One thing to note is that the surrounding forms of clauses always appear deeper than those of bindings and that the result value forms of clauses always appear before those of bindings. The loop body form of a clause appears at the exact position in the body where the clause expression previously appeared.

### Iterators
In order to provide the generic `over` iteration construct, For includes a protocol to define iterators. In order for an iterator to work, it has to subclass `iterator` and provide three methods: `make-iterator`, `has-more`, and `next`. The first is merely there so that we can dispatch on the type of object we'd like to iterate over and construct an appropriate iterator for it. The second should return a generalised boolean that tells us whether we can safely call `next`. Finally, `next` itself advances the iterator and returns a new element. If sensible and possible, a method on `(setf current)` can also be provided to allow updating the current element to a new value. In order to speed up iteration in most cases, it's also useful to provide a `step-functions` method.

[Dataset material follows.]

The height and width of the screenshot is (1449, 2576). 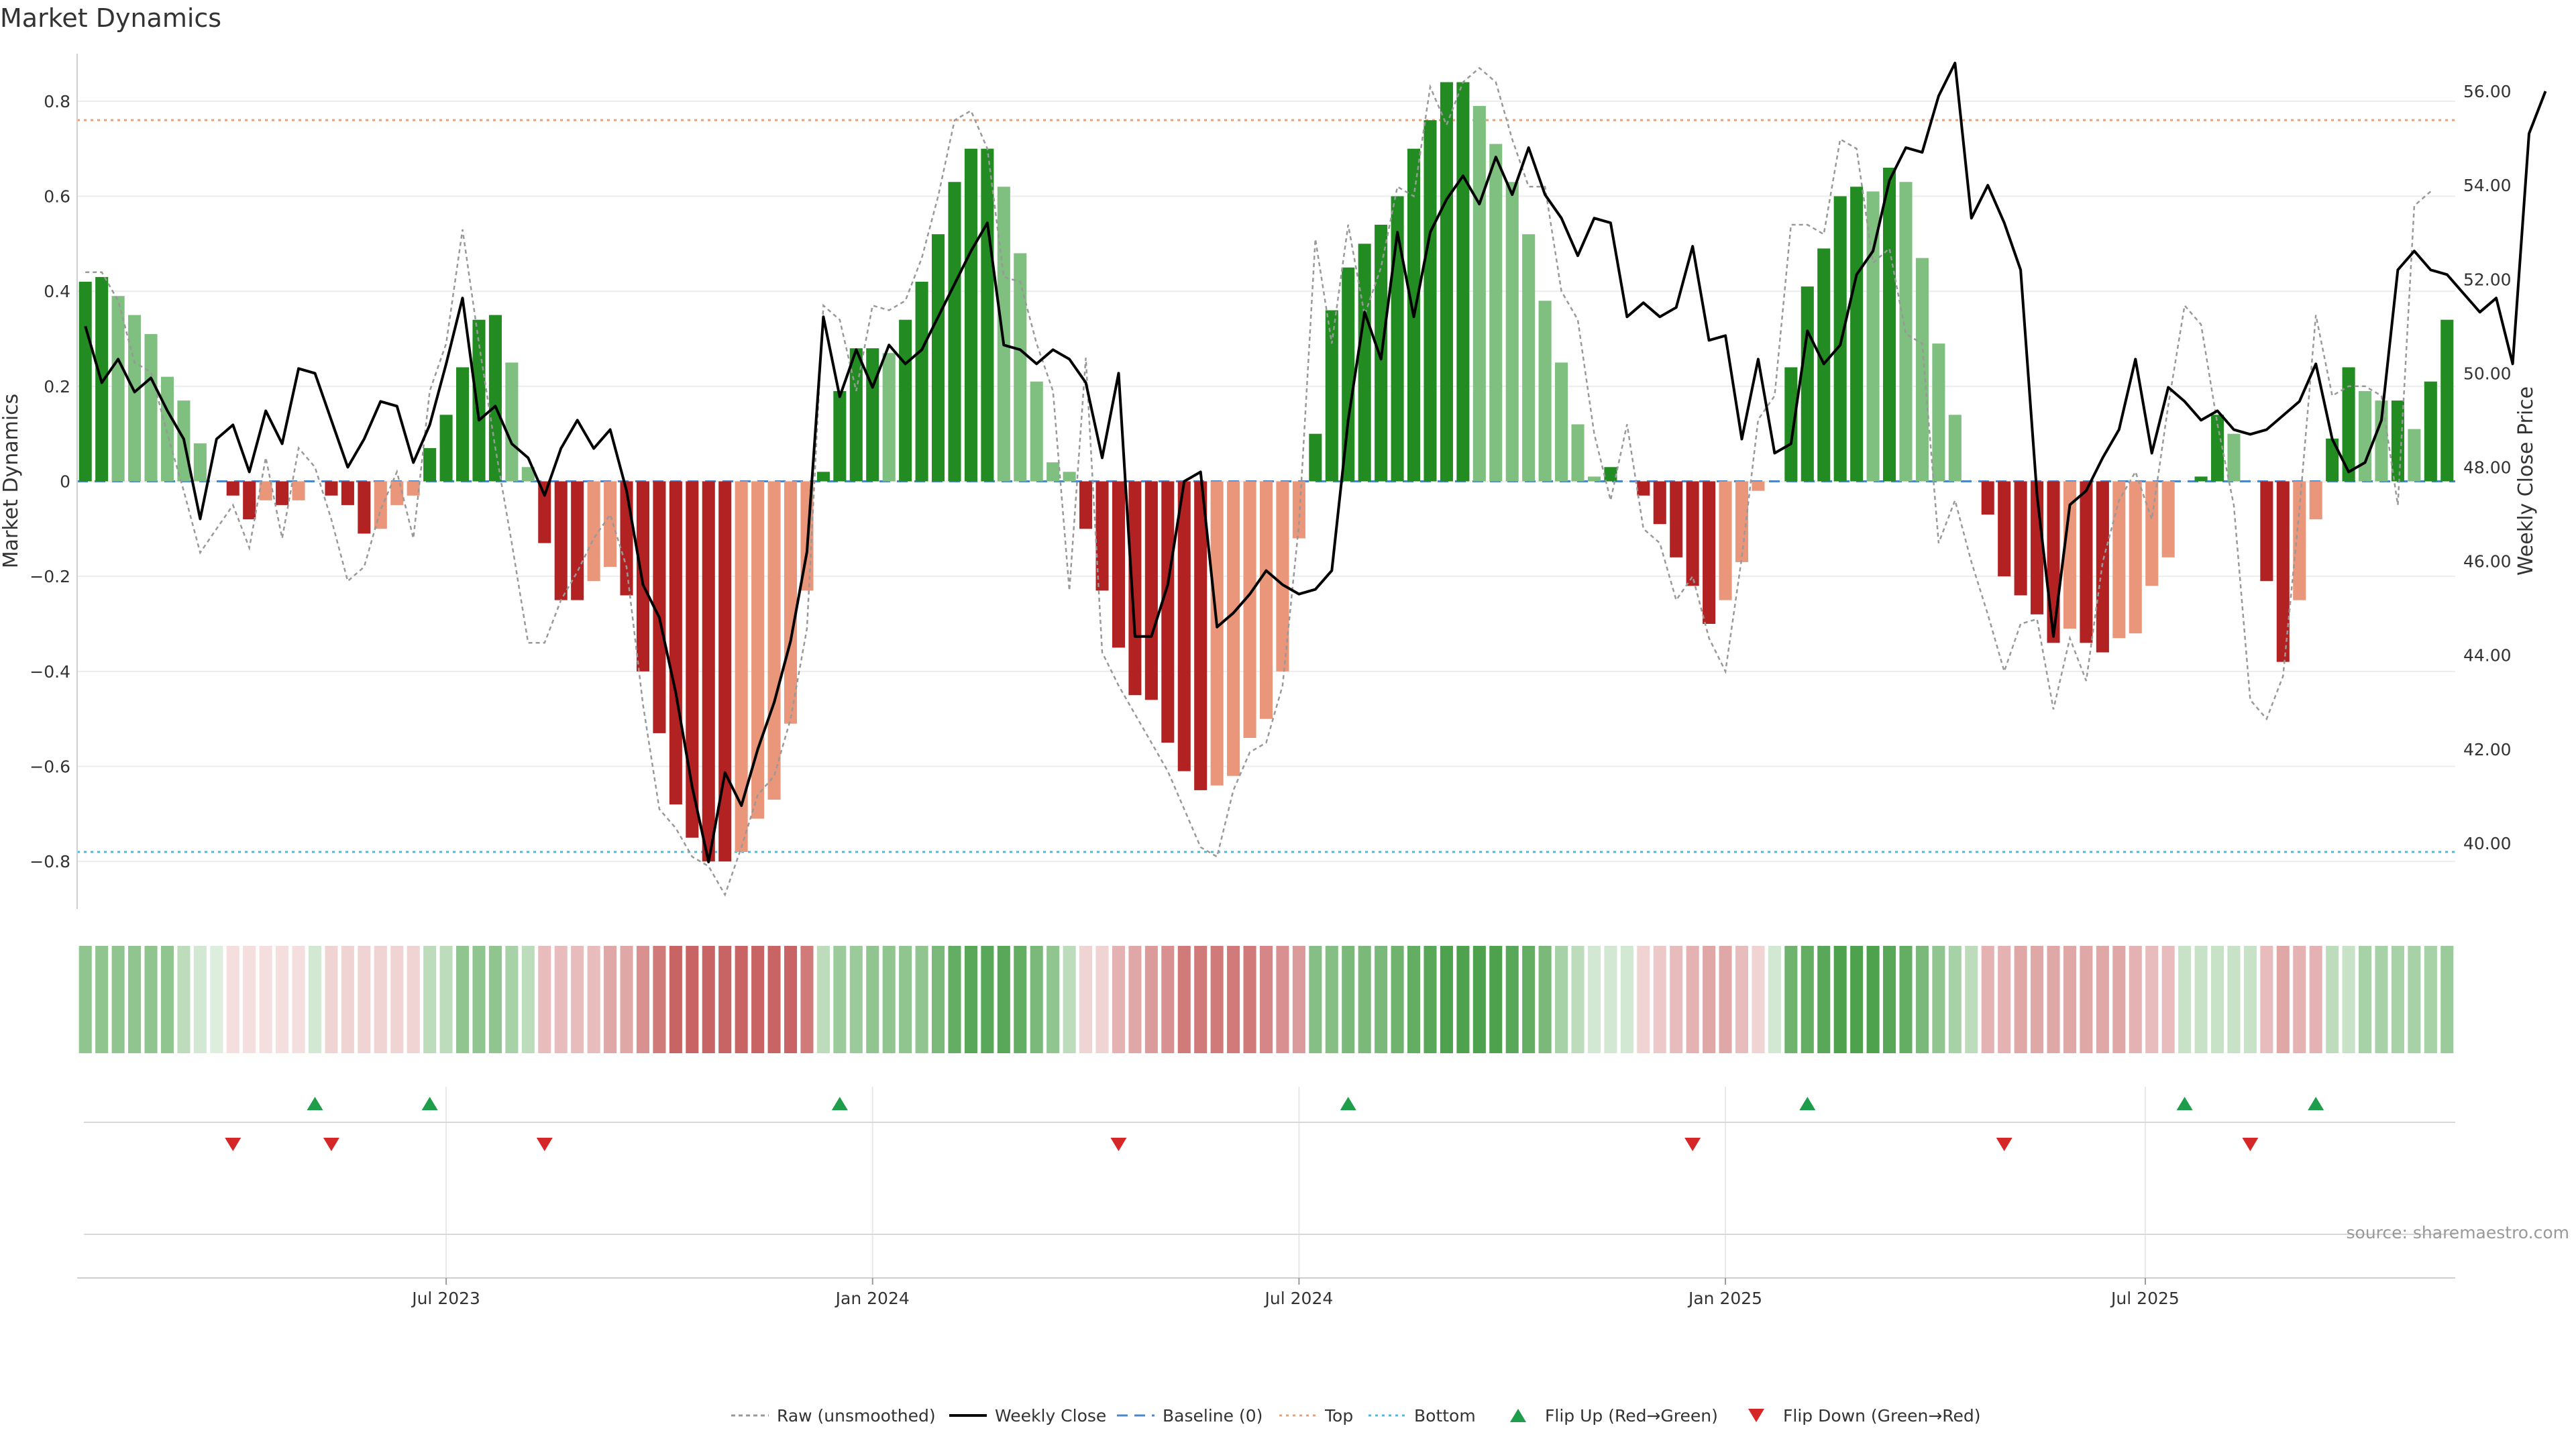 I want to click on legend-entry: Baseline (0), so click(x=1190, y=1416).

Let's look at the list iterator as an example:

(defclass list-iterator (iterator)
())

(defmethod initialize-instance :after ((iterator list-iterator) &key object)
(setf (object iterator) (cons NIL object)))

(defmethod has-more ((iterator list-iterator))
(cdr (object iterator)))

(defmethod next ((iterator list-iterator))
(setf (object iterator) (cdr (object iterator)))
(car (object iterator)))

(defmethod (setf current) (value (iterator list-iterator))
(setf (car (object iterator)) value))

(defmethod step-functions ((iterator list-iterator))
(let ((list (object iterator)))
(values
(lambda ()
(setf list (cdr list))
(car list))
(lambda ()
(cdr list))
(lambda (value)
(setf (car list) value))
(lambda ()))))

(defmethod make-iterator ((list list) &key)
(make-instance 'list-iterator :object list))

First we subclass `iterator`. Next we define an initialize method in order to prepend a cons to the list. We do this so that we know the next element will always be in the cadr of the `object` and we can still set the car of the current cons cell to update it. The `has-more` test is implemented accordingly. On `next` we then simply pop off the first cons and return our new current element. The `(setf current)` can then just update the car of the `object`. The `step-functions` method then implements most of that logic again inside closures that avoid any CLOS dispatch. Finally we need a `make-iterator` method to dispatch on lists.